### DATASET ENTRIES ###

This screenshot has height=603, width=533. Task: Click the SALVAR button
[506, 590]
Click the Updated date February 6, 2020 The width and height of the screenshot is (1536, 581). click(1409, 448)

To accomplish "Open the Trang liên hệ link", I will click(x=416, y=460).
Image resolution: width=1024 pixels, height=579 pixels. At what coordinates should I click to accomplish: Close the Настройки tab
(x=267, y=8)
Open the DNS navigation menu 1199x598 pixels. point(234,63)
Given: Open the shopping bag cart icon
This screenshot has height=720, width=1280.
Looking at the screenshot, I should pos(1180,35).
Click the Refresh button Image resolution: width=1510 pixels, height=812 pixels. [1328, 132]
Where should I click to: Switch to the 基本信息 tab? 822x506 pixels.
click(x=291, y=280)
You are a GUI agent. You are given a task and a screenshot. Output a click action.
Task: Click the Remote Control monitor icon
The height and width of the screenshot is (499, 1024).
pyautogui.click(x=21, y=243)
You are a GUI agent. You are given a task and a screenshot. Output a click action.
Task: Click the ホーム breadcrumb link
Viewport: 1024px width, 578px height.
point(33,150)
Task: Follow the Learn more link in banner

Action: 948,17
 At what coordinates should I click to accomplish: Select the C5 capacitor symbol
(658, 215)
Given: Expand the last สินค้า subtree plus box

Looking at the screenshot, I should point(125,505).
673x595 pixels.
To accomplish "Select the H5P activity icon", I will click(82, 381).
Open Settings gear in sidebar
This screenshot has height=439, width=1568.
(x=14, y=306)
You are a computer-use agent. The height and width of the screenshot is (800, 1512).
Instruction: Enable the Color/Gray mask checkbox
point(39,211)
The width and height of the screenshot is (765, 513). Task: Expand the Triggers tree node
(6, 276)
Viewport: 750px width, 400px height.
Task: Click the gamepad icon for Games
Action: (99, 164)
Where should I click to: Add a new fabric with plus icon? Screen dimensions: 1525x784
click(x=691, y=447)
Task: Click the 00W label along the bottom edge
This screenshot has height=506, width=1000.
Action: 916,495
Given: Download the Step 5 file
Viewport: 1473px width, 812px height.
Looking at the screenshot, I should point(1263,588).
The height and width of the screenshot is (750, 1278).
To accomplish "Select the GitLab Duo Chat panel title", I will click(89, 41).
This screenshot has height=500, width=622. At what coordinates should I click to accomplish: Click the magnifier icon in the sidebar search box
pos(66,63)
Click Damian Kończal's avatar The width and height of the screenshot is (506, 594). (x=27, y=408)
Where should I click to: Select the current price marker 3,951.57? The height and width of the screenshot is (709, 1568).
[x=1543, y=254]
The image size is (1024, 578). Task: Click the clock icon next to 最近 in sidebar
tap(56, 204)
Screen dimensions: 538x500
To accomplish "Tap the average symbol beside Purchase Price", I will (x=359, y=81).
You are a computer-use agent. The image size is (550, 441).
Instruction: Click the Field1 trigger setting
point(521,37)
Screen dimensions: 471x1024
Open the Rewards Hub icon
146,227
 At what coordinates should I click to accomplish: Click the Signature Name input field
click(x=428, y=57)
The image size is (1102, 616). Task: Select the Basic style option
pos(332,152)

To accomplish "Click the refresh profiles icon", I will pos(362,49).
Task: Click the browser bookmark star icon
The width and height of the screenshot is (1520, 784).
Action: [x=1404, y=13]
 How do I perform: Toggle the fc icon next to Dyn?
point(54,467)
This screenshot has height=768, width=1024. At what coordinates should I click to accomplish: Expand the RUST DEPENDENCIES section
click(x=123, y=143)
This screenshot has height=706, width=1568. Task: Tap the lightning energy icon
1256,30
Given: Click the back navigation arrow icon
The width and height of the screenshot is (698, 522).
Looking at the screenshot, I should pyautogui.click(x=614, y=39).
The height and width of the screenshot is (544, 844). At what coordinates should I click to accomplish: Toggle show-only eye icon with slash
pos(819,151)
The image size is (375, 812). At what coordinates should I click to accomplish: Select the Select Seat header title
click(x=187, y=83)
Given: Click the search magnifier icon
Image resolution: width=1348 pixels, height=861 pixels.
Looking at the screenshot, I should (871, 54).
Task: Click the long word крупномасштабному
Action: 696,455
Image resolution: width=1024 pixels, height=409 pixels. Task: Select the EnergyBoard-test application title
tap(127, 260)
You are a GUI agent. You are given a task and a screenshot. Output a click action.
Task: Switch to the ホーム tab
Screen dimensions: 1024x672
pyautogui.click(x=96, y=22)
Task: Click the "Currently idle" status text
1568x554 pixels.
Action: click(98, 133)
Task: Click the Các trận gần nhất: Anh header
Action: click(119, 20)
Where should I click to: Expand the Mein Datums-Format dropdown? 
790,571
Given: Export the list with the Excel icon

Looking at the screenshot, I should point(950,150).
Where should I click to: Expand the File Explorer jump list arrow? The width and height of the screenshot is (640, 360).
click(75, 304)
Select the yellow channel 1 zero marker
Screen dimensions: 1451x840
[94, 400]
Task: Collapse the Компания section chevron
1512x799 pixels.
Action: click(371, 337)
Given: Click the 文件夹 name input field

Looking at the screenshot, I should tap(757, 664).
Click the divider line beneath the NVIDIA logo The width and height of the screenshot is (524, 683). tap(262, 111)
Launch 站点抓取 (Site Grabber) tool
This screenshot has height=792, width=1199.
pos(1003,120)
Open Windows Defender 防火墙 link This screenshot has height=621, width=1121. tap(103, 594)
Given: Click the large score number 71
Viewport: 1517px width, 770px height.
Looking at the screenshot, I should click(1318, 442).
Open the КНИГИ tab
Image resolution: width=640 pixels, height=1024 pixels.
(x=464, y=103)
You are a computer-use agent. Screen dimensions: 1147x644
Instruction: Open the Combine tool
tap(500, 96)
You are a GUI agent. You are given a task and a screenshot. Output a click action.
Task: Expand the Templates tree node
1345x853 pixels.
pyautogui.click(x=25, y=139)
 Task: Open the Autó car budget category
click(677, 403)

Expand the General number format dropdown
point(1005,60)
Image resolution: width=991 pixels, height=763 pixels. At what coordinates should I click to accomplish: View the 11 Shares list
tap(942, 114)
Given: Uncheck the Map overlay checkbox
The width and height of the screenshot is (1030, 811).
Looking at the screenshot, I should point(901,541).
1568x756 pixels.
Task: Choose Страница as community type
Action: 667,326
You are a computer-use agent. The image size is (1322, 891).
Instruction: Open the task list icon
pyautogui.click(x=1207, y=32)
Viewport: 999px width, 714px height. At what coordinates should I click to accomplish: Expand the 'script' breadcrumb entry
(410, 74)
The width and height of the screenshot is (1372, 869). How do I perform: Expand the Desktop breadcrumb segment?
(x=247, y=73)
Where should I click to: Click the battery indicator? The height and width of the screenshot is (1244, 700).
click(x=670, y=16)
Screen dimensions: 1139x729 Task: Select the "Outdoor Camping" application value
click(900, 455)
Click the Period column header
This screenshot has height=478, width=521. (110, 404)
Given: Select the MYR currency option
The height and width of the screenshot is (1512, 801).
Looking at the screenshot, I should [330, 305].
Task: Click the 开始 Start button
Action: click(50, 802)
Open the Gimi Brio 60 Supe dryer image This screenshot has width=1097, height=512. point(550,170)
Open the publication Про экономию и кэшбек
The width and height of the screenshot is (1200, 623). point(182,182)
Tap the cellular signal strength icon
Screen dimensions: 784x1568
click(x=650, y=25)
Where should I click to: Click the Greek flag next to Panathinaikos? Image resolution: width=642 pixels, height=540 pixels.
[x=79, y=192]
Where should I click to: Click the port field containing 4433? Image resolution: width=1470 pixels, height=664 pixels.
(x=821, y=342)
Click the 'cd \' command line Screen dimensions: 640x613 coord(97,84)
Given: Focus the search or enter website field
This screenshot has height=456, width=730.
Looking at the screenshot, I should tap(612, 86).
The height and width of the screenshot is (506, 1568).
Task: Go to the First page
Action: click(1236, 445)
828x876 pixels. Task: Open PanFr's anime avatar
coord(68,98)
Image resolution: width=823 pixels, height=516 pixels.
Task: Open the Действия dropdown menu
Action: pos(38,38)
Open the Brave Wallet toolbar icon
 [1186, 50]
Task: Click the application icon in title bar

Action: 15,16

###

-- REQUIRED ACTION --
Each line holding the word "will" must be pulled from the records.

-- EXERCISE ANSWER --
To accomplish "Open the Trang liên hệ link", I will click(x=416, y=460).
To accomplish "Select the H5P activity icon", I will click(82, 381).
To accomplish "Select the GitLab Duo Chat panel title", I will click(89, 41).
To accomplish "Tap the average symbol beside Purchase Price", I will (x=359, y=81).
To accomplish "Click the refresh profiles icon", I will pos(362,49).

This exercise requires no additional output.